I did, plopping down on the edge and watching him as he unbuttoned his shirt. When he was almost done, he jerked it out from where it had been stuffed into his pants, finished with the buttons, and shrugged it off. Right in front of me.

I sat there. My mouth went a little dry at the way his undershirt clung to the thick muscles of his upper body. “Are you showering?” I asked without even meaning to.

“Too tired,” he replied softly, folding the shirt and setting it into a hamper I hadn’t spotted in the corner of his room. I wanted to look around . . . but he was stripping.

Rhodes went for his pants then, undoing the tab, then the zipper, and pulling it down . . .

That’s when I glanced up to meet his eyes. He was looking right at me. Busted. I smiled just as he started tugging his pants down his long legs.

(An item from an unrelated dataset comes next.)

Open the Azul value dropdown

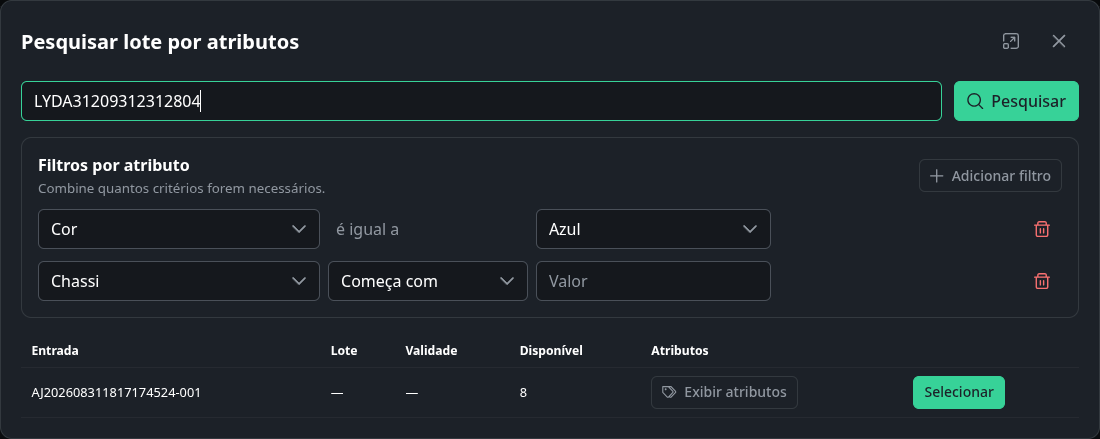pyautogui.click(x=653, y=229)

“Did you find the hunters?” I asked, hoping my throat sounded husky from sleep and not for another reason.

I was weak and I flicked my gaze down.

He was a boxers guy.

Part of me had expected him to be a tighty-whities type of man, but he wasn’t.

His boxers were dark and short. His thighs were everything I had expected them to be. Someone didn’t skip leg day and hadn’t. Ever.

I swallowed to make sure my mouth was shut.

“Yes. They wandered too far from their campsite, but we found them,” he answered.

He bent down and pulled off his socks, and I swore there was something about his bare feet just visible that seemed more intimate than if he’d been standing there buck naked.

Drawing my legs up, I snuck them under the sheet and the heavy comforter, drawing it up as he pulled his other sock off, still watching me. I was doing this. Sleeping in his bed. Still not sure what any of this meant or where it was going but . . . going along with it.

He had been so nice to me lately for a reason, I understood now. Maybe he’d been distant because of his mom, maybe he’d finally just decided I was decent. I had no clue what drove him to this point now, of leading me to his room.

Yet it didn’t matter.

My mom used to say that most of the time, when you’re on a trail, you get to a point where another one branches off from it, and you have to choose which way you want to go. What you want to see. And I knew right then that I had to make another decision.

For a tiny, brief moment, I wondered if this was fast. I’d been with someone for fourteen years, and it had been almost a year and a half since we’d split up. Should I give myself more time?

But just as quickly as I questioned myself, I came to my decision.

When you lose enough, you learn to take happiness where you can find it. You don’t wait for it to be handed to you. You don’t expect it in big firework-like displays.

You take it in small moments, and sometimes those come shaped in a two-hundred-and-fortyish-pound man going above and beyond. I wanted to understand what was happening. I needed to.